▶ _PROMPT_
Whenever a line in the entries below contains "computer", copy that line.

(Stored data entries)
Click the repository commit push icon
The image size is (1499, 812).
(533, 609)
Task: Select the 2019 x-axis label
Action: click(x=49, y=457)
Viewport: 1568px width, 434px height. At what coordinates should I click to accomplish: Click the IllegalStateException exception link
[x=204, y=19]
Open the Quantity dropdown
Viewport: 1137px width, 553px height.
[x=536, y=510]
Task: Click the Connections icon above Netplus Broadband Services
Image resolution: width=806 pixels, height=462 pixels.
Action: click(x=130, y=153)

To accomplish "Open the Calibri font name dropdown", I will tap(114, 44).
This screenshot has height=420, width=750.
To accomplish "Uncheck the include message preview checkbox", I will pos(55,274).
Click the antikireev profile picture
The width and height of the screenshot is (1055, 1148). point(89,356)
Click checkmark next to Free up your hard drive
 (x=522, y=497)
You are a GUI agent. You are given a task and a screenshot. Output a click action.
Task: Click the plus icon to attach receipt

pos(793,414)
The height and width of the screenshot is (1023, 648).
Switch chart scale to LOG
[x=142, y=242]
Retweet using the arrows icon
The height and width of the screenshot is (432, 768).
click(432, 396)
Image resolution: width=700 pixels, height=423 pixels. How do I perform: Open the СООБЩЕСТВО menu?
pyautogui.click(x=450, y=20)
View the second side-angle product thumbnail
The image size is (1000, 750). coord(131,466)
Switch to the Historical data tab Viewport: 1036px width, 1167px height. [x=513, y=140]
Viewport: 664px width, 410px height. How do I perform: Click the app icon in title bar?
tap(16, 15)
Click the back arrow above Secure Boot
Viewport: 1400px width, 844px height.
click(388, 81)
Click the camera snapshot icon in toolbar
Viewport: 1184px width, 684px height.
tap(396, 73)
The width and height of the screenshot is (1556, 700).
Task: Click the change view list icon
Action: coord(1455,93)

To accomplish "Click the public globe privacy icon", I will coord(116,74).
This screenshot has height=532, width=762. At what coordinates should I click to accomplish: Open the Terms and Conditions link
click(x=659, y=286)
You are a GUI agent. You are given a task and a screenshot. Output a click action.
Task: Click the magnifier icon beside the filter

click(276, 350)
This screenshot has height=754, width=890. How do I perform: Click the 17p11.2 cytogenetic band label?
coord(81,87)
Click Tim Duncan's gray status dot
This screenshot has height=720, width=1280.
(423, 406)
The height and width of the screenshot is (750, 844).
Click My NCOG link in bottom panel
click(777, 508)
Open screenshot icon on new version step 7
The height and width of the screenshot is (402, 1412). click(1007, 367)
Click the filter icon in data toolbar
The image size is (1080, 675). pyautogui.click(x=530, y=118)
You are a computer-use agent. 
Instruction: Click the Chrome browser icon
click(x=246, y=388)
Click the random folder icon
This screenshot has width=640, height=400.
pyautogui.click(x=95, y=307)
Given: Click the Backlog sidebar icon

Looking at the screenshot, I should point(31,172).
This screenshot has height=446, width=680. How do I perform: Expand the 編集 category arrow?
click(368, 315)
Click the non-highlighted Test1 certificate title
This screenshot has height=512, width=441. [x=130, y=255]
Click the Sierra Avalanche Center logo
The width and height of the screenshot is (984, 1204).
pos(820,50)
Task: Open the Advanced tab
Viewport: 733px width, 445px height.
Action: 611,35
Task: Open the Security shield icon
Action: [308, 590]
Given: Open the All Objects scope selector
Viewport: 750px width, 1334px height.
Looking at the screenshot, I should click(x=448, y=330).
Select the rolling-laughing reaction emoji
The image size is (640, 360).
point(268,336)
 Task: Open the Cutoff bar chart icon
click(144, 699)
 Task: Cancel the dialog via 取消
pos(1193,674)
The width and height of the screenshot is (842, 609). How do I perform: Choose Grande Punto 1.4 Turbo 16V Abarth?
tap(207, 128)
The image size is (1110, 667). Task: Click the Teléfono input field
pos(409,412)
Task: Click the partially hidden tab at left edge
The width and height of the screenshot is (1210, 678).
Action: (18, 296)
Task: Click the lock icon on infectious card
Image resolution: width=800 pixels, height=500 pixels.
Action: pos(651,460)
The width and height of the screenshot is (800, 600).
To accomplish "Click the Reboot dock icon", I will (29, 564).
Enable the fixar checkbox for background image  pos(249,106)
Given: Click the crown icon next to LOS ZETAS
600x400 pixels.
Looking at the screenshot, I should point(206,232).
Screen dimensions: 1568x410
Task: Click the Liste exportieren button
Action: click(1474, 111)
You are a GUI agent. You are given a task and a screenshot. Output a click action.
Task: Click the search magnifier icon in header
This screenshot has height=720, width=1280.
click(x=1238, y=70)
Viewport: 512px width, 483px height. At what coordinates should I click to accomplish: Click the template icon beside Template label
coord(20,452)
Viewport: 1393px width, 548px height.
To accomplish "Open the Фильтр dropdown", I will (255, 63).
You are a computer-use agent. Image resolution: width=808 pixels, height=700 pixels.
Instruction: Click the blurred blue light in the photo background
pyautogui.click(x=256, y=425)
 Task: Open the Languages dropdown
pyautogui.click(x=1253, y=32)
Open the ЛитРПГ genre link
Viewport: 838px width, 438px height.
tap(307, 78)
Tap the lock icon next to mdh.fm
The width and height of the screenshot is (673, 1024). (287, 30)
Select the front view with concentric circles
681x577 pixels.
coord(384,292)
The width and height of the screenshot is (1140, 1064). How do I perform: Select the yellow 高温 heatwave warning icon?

▶ _ANSWER SPACE_
You are a computer-use agent. 
You are a computer-use agent. Image resolution: width=808 pixels, height=700 pixels.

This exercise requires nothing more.